Sabrina the Teenage Witch (1996)

sabrina

Melissa Joan Hart is really good casting as Sabrina, the young witch who discovers that she has magical powers on her sixteenth birthday. Hart was always able to convey the girl next door charm and otherworldly beauty well, and she is able to transform Sabrina in to an admirable silver screen heroine. Much like the comics that spawned her, Joan Hart plays Sabrina a transfer student from Massachusetts who goes to live with her aunts at Riverdale. She’s fairly new to her school and dreams of becoming one of the senior elite. On the day of her sixteenth birthday, she discovers that she comes from a long line of witches and that her aunts are her witch mentors.

Her cat Salem is also a familiar, who is basically around to do their bidding. Sabrina begins using her magic to boost her popularity at school and begins to learn what happens when magic is used sloppily. Tibor Takacs does a good job of creating the world of Sabrina for a more realistic coming of age tale, building a charming dramedy that keeps us guessing where Sabrina is going to end up next. Its fun to see how much she’s able to master her powers, and what happens they don’t quite work out as planned. “Sabrina” works primarily as a teenage dramedy where Sabrina has to remember to stay true to herself, and watch out not to get too power crazy.

Especially with the threat of becoming an animal if she uses her spells to win over the affections of the school jock.

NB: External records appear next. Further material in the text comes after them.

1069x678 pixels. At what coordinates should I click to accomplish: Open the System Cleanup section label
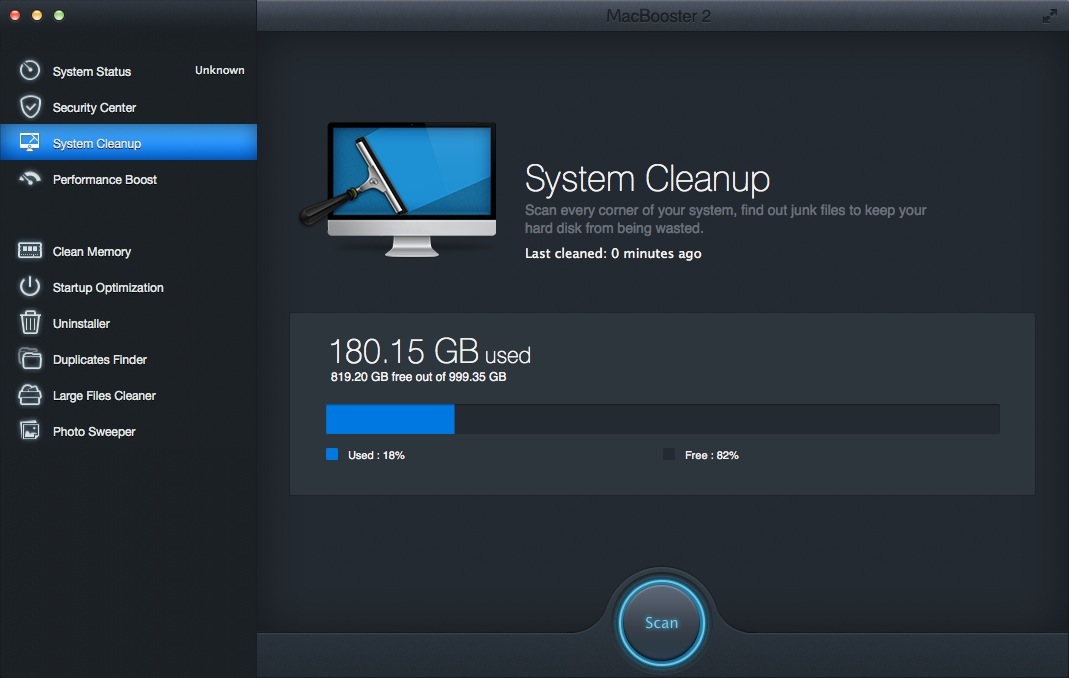pos(97,143)
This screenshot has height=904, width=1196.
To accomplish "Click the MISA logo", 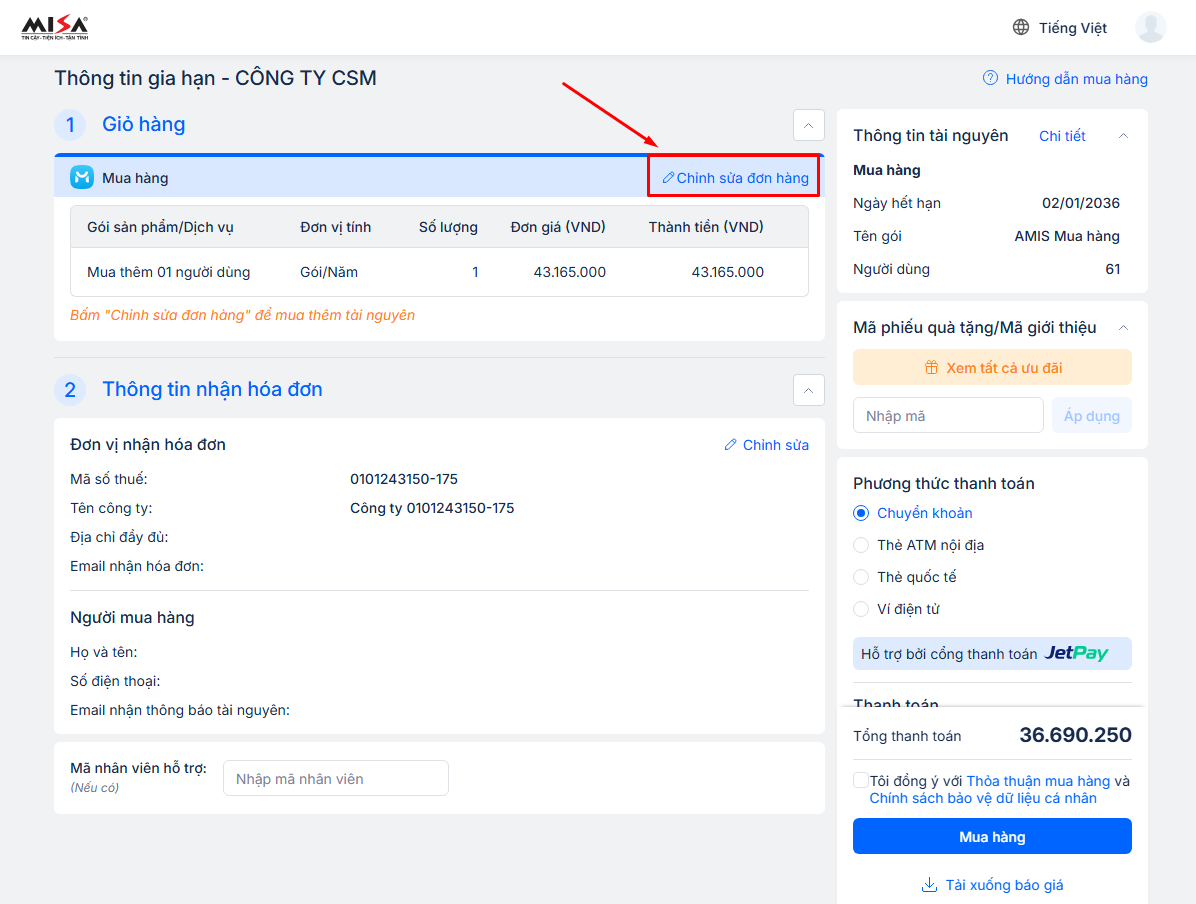I will tap(55, 27).
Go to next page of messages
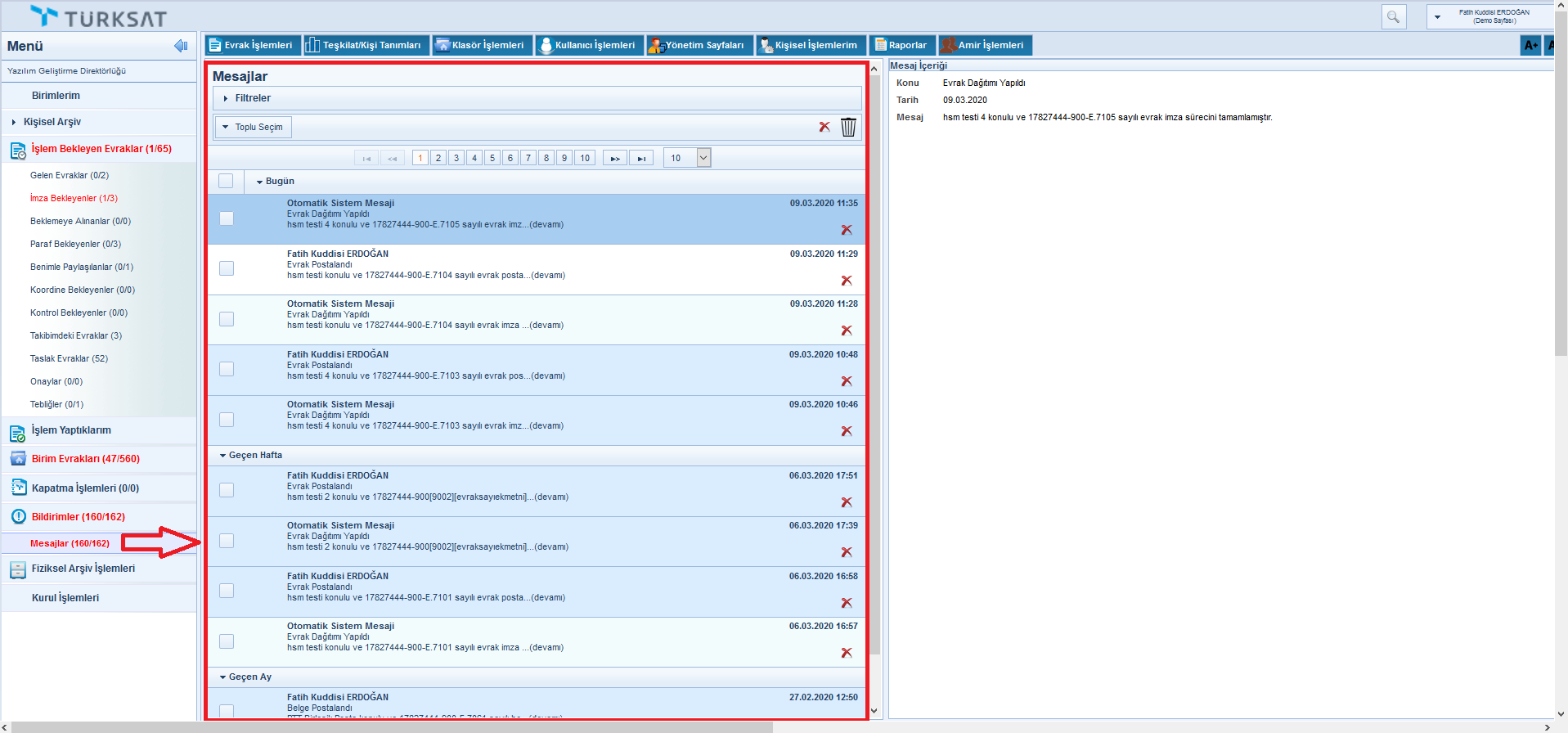Screen dimensions: 1568x733 615,158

Tibor Takacs is able to take a low budget and turn it in to a fairly charming adaptation of the Archie Comics series that’s familiar without being so faithful that audiences will have to turn to the comics for a reference point. I’m one of the few nineties kids that really disliked the “Sabrina” TV series (this movie is a pilot for the inevitable series) of the late nineties. I fondly recall tuning in to check it out based on Melissa Joan Hart’s name credibility alone, and was utterly bored by it.

It somehow lacked the heart and soul of the original TV movie that spawned it. It just felt so stale and grating. Which is not to say that the TV movie is anything resembling a masterpiece, mind you. For a ninety minute TV movie, there’s just so much filler to go around, including a pool party mishap, and a track meet that decides the direction of the finale. None it was really as interesting as watching Sabrina learn the ropes of her powers, and how vast her world was now that she knew where she came from. While the TV movie stumbles every now and then, it’s a fine and respectable adaptation for its heartfelt narrative and because Melissa Joan Hart is just so darn likable.